Chapter 20 Databases
library(tidyverse)
library(readr)
library(RSQLite)
library(DBI) # DataBase Interface Package
library(dbplyr) # dplyr with databases!
CHAPTER IS STILL BEING EDITED
20.1 Introduction
Dr. Sonderegger’s Video Companion: Video Lecture.
As our data grows larger and is being updated more frequently, we need to stop using static input files and instead learn to interact with databases. There are a many reasons for using a database, but these are my favorite:
Data Freshness Because the database holds the definitive copy of the data, there isn’t a problem of using a .csv file that is months (or years) old. That means my results are constantly being updated with new data. When working with a team of individuals or applications that all have read/write access to the data, there must be some program making sure data is not accidentally overwritten or out of date.

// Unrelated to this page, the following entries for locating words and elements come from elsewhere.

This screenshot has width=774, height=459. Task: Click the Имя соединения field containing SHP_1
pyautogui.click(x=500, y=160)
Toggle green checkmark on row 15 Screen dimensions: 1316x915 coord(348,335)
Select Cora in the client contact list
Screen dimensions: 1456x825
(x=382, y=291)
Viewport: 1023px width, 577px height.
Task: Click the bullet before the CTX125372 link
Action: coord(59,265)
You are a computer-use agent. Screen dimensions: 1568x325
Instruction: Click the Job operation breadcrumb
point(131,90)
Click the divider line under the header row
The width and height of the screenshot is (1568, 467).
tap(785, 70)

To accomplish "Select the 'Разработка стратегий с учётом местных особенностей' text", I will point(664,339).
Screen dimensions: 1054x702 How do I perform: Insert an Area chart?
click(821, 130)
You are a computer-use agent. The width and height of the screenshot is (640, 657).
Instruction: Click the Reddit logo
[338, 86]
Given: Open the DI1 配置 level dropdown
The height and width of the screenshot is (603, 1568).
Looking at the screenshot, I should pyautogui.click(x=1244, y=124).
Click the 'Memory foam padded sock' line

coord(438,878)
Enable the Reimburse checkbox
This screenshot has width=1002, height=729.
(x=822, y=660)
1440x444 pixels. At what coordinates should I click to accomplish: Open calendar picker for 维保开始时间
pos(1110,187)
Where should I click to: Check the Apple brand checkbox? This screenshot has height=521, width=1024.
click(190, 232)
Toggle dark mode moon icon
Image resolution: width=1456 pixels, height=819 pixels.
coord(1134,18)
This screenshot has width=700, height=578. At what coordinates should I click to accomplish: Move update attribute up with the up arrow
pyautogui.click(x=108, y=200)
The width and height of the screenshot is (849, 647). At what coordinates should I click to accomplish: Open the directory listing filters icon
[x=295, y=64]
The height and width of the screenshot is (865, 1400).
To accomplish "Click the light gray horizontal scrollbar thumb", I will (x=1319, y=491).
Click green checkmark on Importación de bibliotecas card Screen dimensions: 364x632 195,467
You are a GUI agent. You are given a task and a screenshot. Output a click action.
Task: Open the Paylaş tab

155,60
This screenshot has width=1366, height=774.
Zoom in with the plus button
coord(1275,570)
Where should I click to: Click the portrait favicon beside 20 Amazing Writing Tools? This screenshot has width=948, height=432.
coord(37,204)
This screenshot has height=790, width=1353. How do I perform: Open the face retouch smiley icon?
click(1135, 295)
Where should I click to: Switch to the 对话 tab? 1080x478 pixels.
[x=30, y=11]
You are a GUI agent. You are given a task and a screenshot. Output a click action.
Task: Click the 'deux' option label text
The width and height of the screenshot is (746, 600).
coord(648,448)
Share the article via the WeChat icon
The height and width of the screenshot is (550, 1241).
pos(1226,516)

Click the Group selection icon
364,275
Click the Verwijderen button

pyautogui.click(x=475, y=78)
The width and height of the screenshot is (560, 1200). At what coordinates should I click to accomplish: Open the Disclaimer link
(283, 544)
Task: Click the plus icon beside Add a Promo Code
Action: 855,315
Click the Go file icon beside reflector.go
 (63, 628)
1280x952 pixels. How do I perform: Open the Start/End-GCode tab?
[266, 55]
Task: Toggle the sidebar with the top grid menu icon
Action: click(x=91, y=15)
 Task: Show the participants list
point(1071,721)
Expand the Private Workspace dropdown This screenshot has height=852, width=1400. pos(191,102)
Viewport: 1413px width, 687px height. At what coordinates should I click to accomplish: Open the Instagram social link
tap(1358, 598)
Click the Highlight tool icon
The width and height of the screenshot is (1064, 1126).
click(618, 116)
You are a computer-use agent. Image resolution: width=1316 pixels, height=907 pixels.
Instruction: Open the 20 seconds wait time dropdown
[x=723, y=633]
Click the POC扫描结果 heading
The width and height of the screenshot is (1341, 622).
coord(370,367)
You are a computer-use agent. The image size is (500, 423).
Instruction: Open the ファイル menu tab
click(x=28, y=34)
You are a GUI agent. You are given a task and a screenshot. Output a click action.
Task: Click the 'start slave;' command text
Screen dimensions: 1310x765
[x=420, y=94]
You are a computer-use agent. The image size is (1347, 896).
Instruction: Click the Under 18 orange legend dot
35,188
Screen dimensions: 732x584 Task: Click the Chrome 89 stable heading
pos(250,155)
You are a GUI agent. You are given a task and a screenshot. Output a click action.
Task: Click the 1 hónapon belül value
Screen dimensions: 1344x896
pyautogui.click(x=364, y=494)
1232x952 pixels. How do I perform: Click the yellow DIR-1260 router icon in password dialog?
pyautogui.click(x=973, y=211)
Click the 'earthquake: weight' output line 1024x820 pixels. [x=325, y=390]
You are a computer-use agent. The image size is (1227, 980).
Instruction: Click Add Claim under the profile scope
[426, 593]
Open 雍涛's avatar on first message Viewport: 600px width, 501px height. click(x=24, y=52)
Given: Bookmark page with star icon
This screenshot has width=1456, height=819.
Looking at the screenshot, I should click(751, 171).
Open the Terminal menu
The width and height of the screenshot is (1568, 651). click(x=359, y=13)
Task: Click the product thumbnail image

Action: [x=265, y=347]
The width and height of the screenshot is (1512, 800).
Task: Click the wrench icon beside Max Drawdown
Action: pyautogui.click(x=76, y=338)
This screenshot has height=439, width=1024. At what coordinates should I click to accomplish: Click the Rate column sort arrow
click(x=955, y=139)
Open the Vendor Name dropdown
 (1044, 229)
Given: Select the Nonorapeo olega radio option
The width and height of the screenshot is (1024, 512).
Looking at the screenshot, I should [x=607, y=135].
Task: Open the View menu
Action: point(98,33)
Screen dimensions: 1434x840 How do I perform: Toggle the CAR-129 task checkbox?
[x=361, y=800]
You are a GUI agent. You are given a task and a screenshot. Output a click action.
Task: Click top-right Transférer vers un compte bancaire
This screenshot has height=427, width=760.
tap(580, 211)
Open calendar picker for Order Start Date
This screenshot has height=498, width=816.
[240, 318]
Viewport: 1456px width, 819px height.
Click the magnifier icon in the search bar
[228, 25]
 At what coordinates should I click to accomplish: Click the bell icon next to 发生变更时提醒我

Non-Local Storage Often we deal with databases that live on a computer that we access via the internet. Because the data lives on the database and not my computer, I don’t have to occupy gigabytes of space on my laptop to hold an out-of-date copy of the data. Furthermore, this allows us to interact with datasets that are too large to even be held on my wimpy laptop.
Application Reliability Whenever I update the database, the action either happens or it doesn’t and the database should never be left in an inconsistent state. As a result, financial transactions can be reliably processed over unreliable connections and the worst that happens is that the transaction doesn’t happen. For applications where the database is also on the same device, this reliability means that if the application (game!) is abruptly ended, the game state isn’t corrupted and we don’t lose the user’s whole history.
Fortunately, reading data with databases isn’t too hard. If all we need to do is
read table and calculate summary statistics, the dbplyr
package allows us to
almost ignore that that data isn’t locally stored. The great people at Rstudio
have created a
great website
for reading data from databases using their dbplyr
package.
For updating a database, we’ll need to learn a little SQL and learn how to pass R variables into the SQL call and import the SQL result back into our R environment.
20.2 Establishing a Connection
Databases should be run on a server that is ALWAYS on and available via an internet connection. To connect to a database, we’ll need to know the internet address and be able to authenticate with a username/password combination.
To demonstrate how a database works, we unfortunately need to have a live database to connect to. In real situations this would already be done (probably by somebody else) and you would just need to install some DataBase Interface (DBI) package that will negotiate creating a connection between your R-session and the database.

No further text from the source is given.